A 43-year-old woman presented to a rheumatologist for evaluation with a six-week history of arthralgias in the wrist, metacarpophalangeal (MCP), and proximal interphalangeal (PIP) joints. On examination, MCP joints were tender to palpation, and the left wrist and the right third and fourth PIPs were swollen. Because of a positive rheumatoid factor and anticyclic citrullinated peptide antibody test, the patient was diagnosed with rheumatoid arthritis (RA) and started on methotrexate and, subsequently, a tumor necrosis factor blocker. Although the inflammatory markers decreased and swelling subsided, the patient continued to have pain. In addition, she reported fatigue and inability to sleep. She also noted feeling sad and discouraged because pain limited the activities she could do. At this juncture, the rheumatologist was confronted with an important decision: to increase disease-modifying antirheumatic drug (DMARD) therapy or to develop an alternative plan to treat this patient’s pain. The key issue in the case focused on the origin of the pain. Was the pain from inflammation, or was it from something else?
Pain in Rheumatology
This scenario occurs almost every day in the offices of rheumatologists. Pain is the number one reason patients see a rheumatologist, and it is their highest priority when returning for follow-up.

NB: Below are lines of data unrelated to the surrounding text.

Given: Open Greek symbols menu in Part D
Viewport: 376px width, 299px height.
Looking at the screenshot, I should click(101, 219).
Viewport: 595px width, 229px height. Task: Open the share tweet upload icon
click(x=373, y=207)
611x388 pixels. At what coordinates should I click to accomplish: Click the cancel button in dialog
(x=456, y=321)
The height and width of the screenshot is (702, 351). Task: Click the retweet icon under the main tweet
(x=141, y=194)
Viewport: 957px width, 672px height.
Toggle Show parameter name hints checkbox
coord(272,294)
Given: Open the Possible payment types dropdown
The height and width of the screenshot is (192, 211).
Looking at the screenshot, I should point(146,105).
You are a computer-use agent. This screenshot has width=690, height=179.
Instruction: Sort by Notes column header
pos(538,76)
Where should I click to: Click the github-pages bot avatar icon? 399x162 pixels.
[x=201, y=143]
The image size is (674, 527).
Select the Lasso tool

In a study of 2,795 patients who reported a physician diagnosis of RA, 86% stated that their disease was “somewhat to completely controlled,” but 64% were not satisfied with their pain levels. Although all of these patients were seeing a rheumatologist, 80% continued to rate their pain as “moderate to severe.”1
When faced with patients who have persistent pain despite seemingly adequate DMARD therapy, rheumatologists are often uncertain about the cause of pain and the best treatment strategy. According to the 2010 Report of the ACR Pain Management Task Force, rheumatologists “do not characterize themselves as ‘pain physicians’… Rheumatologists have traditionally approached pain from the perspective of the proximal causes of pain such as tissue injury and inflammation, and have concentrated therapy on reducing inflammation, either locally or systemically.”2
CNS Pain Mechanisms: Lessons from Fibromyalgia
This emphasis on inflammation as a therapeutic target to reduce pain is beginning to change, however, as neuroscience research reveals that, mechanistically, there are different types of pain. “Nociceptive” pain is generally considered adaptive and results from the appropriate detection of noxious stimuli (e.g., tissue injury or inflammation). “Pathological” pain is the product of damage to the central nervous system (CNS; e.g., neuropathic pain) or amplification of sensory signals in the CNS.3 Mounting evidence suggests that sensory amplification of pain and other stimuli may best explain the symptoms in syndromes like fibromyalgia.